Dutch traditions of free trade and tolerance were transplanted to New York, said Russell Shorto, the author of “The Island at the Center of the World” and the director of the John Adams Institute here, which sponsored a town hall meeting on Saturday night to mark Hudson’s departure.
Among the 750 attendees was Jerry Thundercloud McDonald of the Mohawk Nation in upstate New York. He praised the Dutch for maintaining a covenant of “peace, respect and friendship” with the Mohawks in the 17th century, but cautioned that 400 years later the legacy of native Americans should not be overlooked.
Michelle Paterson, the wife of Gov. David A. Paterson, represented New York at a dinner in The Hague held by the Holland America Friendship Foundation and at several other events.
The celebration of both cities’ diversity also confronted a more challenging theme: how to absorb the latest influx of immigrants. People of Dutch descent now constitute a bare majority of Amsterdam’s population.
Most immigrants are from Morocco and Turkey, many of them guest workers who arrived decades ago and never left. Their children attend classes in what are commonly referred to as “black schools” — and schools in which children of Dutch heritage predominate are known as “white schools.” Learning the Dutch language is a requirement for citizenship and for receiving a work permit.
Eric ten Hulsen, principal of the Calvijn met Junior College, a vocational secondary school where 80 percent of the students are Muslim, said, however: “You don’t see Muslims; you see Dutch kids.”
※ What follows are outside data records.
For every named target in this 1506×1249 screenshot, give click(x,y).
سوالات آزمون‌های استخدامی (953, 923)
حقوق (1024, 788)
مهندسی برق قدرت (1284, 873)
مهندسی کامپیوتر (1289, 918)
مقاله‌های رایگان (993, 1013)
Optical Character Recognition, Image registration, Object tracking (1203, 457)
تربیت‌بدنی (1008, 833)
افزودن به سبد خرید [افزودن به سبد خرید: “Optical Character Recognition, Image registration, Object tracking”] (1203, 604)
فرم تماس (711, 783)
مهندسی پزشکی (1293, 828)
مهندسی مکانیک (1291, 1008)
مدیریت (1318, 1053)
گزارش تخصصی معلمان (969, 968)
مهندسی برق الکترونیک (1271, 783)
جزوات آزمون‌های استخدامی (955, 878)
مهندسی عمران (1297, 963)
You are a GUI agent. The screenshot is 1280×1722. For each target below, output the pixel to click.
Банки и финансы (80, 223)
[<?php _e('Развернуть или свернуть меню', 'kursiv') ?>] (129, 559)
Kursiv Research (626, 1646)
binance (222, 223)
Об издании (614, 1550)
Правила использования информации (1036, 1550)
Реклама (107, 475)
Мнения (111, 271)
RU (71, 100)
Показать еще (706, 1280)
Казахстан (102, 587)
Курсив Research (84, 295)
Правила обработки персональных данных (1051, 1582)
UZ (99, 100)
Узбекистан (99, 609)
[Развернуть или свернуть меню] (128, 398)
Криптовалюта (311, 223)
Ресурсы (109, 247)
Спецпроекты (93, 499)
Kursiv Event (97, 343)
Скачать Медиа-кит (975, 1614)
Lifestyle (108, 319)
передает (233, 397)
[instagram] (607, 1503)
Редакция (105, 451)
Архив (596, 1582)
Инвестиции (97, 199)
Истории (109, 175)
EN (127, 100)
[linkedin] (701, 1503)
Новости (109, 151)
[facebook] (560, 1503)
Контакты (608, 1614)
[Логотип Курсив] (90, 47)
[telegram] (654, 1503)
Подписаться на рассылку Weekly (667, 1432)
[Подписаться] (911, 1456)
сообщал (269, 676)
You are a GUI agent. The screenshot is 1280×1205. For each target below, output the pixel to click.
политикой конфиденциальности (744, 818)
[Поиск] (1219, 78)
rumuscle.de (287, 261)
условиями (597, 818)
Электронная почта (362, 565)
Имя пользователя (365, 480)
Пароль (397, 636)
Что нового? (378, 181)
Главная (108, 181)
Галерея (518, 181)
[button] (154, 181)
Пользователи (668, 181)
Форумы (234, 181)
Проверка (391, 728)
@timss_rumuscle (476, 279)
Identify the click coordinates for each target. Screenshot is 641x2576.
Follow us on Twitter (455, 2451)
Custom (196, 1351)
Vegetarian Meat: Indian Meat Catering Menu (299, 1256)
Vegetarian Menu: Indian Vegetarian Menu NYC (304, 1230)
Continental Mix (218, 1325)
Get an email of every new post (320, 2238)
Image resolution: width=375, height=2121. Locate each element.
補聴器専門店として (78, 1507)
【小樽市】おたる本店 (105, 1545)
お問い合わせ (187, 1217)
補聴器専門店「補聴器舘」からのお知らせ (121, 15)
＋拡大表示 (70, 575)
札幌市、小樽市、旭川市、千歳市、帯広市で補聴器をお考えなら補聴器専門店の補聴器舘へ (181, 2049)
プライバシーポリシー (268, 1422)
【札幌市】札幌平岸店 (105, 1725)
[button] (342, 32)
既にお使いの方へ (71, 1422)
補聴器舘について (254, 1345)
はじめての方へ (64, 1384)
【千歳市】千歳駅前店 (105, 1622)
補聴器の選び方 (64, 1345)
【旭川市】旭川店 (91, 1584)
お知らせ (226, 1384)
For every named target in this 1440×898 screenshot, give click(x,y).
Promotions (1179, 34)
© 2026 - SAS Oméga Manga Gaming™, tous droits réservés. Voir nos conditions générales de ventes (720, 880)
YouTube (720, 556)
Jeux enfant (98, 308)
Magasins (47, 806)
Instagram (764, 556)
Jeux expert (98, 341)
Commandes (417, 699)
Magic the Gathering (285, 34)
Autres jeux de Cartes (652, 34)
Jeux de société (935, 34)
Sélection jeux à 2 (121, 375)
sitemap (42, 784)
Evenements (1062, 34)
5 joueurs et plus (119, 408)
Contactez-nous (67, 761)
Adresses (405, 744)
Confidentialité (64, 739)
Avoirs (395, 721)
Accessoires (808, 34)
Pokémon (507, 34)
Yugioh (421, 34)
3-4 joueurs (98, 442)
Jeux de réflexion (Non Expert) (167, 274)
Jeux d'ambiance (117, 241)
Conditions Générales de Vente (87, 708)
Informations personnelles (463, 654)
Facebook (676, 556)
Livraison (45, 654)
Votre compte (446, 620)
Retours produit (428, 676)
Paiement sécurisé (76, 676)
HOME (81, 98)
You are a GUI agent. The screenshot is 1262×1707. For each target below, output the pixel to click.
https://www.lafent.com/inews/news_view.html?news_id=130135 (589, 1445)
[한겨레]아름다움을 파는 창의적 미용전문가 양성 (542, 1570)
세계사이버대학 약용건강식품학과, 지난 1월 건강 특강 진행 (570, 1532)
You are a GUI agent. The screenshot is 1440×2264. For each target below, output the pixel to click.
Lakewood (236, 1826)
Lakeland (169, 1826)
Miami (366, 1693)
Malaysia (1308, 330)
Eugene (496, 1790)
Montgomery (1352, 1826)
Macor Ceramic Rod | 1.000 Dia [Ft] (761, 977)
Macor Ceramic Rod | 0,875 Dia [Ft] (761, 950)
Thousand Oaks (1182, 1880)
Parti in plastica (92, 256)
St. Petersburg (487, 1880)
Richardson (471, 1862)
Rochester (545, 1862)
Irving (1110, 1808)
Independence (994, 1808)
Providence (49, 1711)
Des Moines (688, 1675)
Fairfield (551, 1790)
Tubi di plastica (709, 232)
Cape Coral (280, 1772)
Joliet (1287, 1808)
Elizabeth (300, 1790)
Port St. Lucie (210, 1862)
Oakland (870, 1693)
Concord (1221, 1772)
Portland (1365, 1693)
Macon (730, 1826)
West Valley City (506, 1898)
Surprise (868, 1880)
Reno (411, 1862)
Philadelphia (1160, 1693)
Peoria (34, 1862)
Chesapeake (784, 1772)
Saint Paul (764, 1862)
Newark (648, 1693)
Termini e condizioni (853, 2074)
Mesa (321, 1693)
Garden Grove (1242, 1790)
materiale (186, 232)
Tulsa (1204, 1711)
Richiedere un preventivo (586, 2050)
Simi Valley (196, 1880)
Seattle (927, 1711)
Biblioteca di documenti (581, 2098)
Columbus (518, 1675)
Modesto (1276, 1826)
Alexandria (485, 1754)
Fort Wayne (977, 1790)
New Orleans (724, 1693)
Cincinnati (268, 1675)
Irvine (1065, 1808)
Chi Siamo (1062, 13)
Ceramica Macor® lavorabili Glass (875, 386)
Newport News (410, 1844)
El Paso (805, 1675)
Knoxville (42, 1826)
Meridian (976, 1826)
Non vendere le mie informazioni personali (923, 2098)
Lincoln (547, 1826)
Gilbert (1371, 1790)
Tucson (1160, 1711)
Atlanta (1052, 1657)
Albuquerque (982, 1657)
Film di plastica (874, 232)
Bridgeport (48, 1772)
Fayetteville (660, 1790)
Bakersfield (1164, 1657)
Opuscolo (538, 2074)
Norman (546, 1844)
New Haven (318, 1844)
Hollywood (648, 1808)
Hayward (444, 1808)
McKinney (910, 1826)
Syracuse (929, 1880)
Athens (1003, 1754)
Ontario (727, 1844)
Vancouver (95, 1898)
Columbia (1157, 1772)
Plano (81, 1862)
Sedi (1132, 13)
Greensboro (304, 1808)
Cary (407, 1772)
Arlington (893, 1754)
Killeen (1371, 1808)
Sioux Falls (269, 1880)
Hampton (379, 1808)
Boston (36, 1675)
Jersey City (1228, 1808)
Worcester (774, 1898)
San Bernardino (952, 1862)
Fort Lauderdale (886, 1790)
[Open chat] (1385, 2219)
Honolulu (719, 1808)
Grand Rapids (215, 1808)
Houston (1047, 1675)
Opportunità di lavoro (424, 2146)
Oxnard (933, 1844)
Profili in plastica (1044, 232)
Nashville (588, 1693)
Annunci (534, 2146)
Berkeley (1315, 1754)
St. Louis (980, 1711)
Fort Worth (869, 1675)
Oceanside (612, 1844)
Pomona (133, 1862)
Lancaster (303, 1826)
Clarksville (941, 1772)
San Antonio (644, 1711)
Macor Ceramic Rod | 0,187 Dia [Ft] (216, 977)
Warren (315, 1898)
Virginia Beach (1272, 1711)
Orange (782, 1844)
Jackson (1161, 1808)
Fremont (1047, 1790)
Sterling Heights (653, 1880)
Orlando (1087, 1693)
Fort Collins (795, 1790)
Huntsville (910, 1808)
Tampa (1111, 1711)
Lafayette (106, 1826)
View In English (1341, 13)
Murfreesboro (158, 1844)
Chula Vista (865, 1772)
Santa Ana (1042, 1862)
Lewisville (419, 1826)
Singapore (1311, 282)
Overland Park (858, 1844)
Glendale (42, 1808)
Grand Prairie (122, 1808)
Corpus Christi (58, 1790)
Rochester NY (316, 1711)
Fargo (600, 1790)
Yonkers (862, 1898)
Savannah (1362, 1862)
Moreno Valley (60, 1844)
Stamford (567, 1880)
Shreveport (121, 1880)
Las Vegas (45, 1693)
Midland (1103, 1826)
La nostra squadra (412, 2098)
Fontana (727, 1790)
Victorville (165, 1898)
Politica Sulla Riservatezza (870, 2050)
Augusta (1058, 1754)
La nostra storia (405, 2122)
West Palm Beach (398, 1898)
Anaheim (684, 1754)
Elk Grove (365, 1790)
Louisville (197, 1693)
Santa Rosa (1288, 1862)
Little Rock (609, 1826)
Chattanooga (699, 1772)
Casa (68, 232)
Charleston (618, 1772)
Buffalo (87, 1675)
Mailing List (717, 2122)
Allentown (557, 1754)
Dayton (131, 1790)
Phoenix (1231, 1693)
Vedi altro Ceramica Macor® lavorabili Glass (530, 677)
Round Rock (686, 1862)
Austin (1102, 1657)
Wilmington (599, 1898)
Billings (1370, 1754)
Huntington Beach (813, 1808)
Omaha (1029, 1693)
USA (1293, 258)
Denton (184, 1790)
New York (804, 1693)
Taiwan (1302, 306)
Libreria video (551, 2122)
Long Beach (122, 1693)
Still, as Mayor Cohen explained, “the Dutch have difficulty describing what makes them Dutch,” and that ambiguity is even more true for immigrants and their children. “When they go back to Morocco, they feel Dutch,” he said.
“We are admiring the easy way in which immigrants in New York become part of New York and the United States,” Mayor Cohen said. “Here we have the impression it takes more time.”
How long until people of Dutch heritage consider the newcomers and their families Dutch? “It takes some generations,” Mr. Cohen said, “but it will be the case.”
Houda Riffi teaches English at Mr. ten Hulsen’s school. Her parents are from Morocco. Five years ago, she began wearing a head scarf not as a political statement, she said, but because she believed her religion required it. She describes herself culturally as “somewhere in the middle area,” but flatly predicts that her children “will be more Dutch than me.”
Dutch heritage and pride in Hudson (an English navigator presciently hired by the Dutch) was much in evidence last week. But until then, had most of the students ever heard of Henry Hudson? Given all the hoopla, Mr. ten Hulsen said, “they have now.”